──────── Data for review

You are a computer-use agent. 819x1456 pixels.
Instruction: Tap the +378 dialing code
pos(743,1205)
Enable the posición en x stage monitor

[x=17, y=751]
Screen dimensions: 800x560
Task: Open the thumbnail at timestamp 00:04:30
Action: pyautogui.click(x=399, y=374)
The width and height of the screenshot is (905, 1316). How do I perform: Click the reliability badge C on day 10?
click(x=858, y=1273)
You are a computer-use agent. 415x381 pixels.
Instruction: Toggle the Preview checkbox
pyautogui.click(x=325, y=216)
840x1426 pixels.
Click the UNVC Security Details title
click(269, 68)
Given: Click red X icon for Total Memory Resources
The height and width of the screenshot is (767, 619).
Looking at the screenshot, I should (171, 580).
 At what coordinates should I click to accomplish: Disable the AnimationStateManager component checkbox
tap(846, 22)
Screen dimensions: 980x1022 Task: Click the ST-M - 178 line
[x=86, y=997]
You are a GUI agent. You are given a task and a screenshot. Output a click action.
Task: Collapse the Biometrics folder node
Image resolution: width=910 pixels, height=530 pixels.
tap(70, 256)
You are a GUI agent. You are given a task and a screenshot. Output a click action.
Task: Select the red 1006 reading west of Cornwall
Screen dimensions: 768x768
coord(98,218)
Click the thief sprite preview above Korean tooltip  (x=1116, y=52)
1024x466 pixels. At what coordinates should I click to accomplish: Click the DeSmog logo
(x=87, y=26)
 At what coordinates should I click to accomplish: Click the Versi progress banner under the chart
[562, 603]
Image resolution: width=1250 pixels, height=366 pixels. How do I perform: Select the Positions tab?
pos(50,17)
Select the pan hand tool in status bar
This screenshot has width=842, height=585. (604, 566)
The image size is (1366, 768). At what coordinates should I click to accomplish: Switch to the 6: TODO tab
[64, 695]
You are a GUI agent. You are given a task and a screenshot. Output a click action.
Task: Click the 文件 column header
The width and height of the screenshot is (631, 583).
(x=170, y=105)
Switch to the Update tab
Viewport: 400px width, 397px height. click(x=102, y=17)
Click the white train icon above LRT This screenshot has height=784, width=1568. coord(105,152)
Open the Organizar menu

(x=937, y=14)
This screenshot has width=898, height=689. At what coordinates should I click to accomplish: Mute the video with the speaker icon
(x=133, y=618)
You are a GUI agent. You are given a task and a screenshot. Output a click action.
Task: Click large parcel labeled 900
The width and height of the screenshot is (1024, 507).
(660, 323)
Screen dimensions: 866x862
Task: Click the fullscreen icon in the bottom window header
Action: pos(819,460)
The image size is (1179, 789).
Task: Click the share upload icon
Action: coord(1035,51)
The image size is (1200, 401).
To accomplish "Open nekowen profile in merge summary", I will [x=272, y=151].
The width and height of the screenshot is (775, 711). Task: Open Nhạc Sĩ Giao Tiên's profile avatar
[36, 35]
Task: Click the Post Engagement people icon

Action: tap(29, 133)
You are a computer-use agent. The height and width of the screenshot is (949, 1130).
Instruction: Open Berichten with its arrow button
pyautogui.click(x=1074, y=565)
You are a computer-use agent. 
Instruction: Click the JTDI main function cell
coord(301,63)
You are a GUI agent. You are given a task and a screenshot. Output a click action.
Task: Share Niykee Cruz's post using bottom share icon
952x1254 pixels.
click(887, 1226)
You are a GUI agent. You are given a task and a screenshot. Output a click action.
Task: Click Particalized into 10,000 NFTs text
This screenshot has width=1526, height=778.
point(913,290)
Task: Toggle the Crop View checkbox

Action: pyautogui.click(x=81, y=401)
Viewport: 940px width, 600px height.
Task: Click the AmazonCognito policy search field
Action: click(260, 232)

────────────────

#### Work order:
Please print exactly the lines from the one containing "952x1254 pixels." through the last line of the material.

#### Result of the exercise:
952x1254 pixels.
click(887, 1226)
You are a GUI agent. You are given a task and a screenshot. Output a click action.
Task: Click Particalized into 10,000 NFTs text
This screenshot has width=1526, height=778.
point(913,290)
Task: Toggle the Crop View checkbox

Action: pyautogui.click(x=81, y=401)
Viewport: 940px width, 600px height.
Task: Click the AmazonCognito policy search field
Action: click(260, 232)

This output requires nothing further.